Pareri a confronto

L’inizio del COVID-19: ripercorriamo due anni di pandemia
di MARCO CRISCIONE

6 Dicembre 2021


Il siero dei guariti: nel novembre (18-20) del 2011 partecipai, come co-Chief e Speaker, al 2nd Annual World Congress of Immunodiseas and Therapy a Guangzhou (Cina). May Title: “HPV in Infection and Cancer: Hypotheses about Virus/Host Interactions”. Lì conobbi diversi colleghi delle università del mondo e cinesi a due dei quali ho scritto, a cavallo di febbraio/marzo 2020, una lettera. Era appena iniziata la Pandemia Occidentale (Italiana per PRIMA) ed in Cina cominciavano a guarire alcuni malati. Il succo della lettera era: “Voi cinesi siete circa 4 volte gli europei; quando ci sarà un significativo (forse lo è già) numero dei vostri guariti perché non ne prendete il siero, nel quale certamente vi saranno anticorpi specifici, per curare i vostri malati più gravi? Fatemi sapere”.

Non ho avuto alcuna risposta, era passato troppo tempo, ma divenne la mia prima possibile “luce” da testare.

29/03/2020   UN PROBLEMA ANCESTRALE

È noto che i virus hanno avuto mutazioni più o meno frequenti nei loro ospiti animali e da poco umani per difendersi dai loro sistemi immunitari nel corso di una “co-evolution” risalente anche a centinaia di migliaia di anni fino a raggiungere l’optimum della fitness una volta scelto il giusto tropismo, nel nostro caso i polmoni. Se è vero, come sembra, che il SARS-CoV-2 fa parte di una popolazione virale che è passata da animali come “Palm civets and other animals traded in live-animal markets” all’uomo, producendo Pandemie quali SARS nel 2003 e MERS nel 2014–17, una volta trovato un vaccino efficace, che non può essere così velocemente somministrato come si dice, quante mutazioni ci potremo aspettare da un “parvenu” in micro-evolution” con l’uomo sapiens? Micro-evolution, come si sa, è un termine tratto dagli studi genetici sulla convivenza fra Ospite e Virus: rappresenta un cambiamento nella frequenza di uno o più geni all’interno di una popolazione virale o batterica, di norma corrispondente ad un siero-tipo diverso dal primo riscontrato, in malattie croniche come Epatite (B e C), infezione HIV; cosa farà il SARS-Cov-2?

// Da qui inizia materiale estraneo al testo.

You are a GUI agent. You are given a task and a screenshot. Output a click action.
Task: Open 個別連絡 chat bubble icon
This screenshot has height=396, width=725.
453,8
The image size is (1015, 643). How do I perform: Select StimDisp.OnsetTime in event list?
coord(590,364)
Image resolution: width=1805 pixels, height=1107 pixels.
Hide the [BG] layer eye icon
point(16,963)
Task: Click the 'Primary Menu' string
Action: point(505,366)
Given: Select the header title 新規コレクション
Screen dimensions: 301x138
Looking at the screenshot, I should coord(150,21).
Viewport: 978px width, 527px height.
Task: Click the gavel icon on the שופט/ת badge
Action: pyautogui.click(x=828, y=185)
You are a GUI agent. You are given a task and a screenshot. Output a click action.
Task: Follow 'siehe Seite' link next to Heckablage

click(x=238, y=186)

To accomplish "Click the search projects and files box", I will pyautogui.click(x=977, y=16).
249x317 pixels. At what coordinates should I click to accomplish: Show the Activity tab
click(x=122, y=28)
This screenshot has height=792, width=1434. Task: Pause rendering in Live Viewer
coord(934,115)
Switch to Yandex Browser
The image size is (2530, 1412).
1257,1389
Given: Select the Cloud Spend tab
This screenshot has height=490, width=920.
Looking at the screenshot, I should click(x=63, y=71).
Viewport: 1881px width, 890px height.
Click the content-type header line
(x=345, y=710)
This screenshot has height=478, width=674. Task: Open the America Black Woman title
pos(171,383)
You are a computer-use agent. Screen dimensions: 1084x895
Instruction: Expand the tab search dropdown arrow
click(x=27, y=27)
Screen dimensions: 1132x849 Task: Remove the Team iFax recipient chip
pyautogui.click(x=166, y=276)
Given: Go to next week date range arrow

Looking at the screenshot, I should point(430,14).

Questo è un importante stimolo per i ricercatori virologi puri anche per prevedere nuovi passaggi da altri animali all’uomo come è successo con il SIV/HIV:“nel ‘63 si riscontrò che non meno di 20 virus, sierologicamente distinti, erano presenti nelle cellule di scimmia, fra i quali il “B virus” e l’SV-40.  Da rilevare che, com’è noto, l’animale dal quale il SIV è passato nell’uomo fu lo scimpanzé dell’Africa Centrale, il quale non solo era il principale animale con funzione di reservoir, ma anche quello che presenta il genoma più simile a quello dell’uomo sapiens. Tutti gli studi iniziali per lungo tempo ebbero come cavia questo animale, tanto da proibirne ad un certo punto l’uso. Quando si è trovato e studiato questo virus clinicamente si è visto che il tempo medio fra la sua (HIV) presenza nell’ospite e la malattia AIDS era di circa 10 anni, prima delle terapie cronicizzanti più recenti, il che potrebbe essere in parte dovuto anche alle simili strutture genomiche con l’animale d’origine. Per il SARS-Cov-2 è tutto diverso, abbiamo a che fare con un virus estremamente virulento e capace da solo di produrre la Polmonite Sinciziale in tempi brevissimi, senza sopravvento di batteri. Nel nostro caso l’origine può essere in animali lontani dall’uomo sapiens sia nel tempo che nella struttura genomica. Ad esempio i paleontologi evoluzionisti pongono alcuni antichi pipistrelli (fossili come tali, senza precursori, a circa 50 milioni di anni fa e si sa che sono certamente dei reservoir di molti virus). Questo virus sembra comportarsi comunque con una incubazione pari a quella conosciuta per i virus umani, ad esempio per la Varicella (14 giorni) ma per il momento sappiamo poco altro.
A questo punto credo sia giusto parlare della Quasispecies.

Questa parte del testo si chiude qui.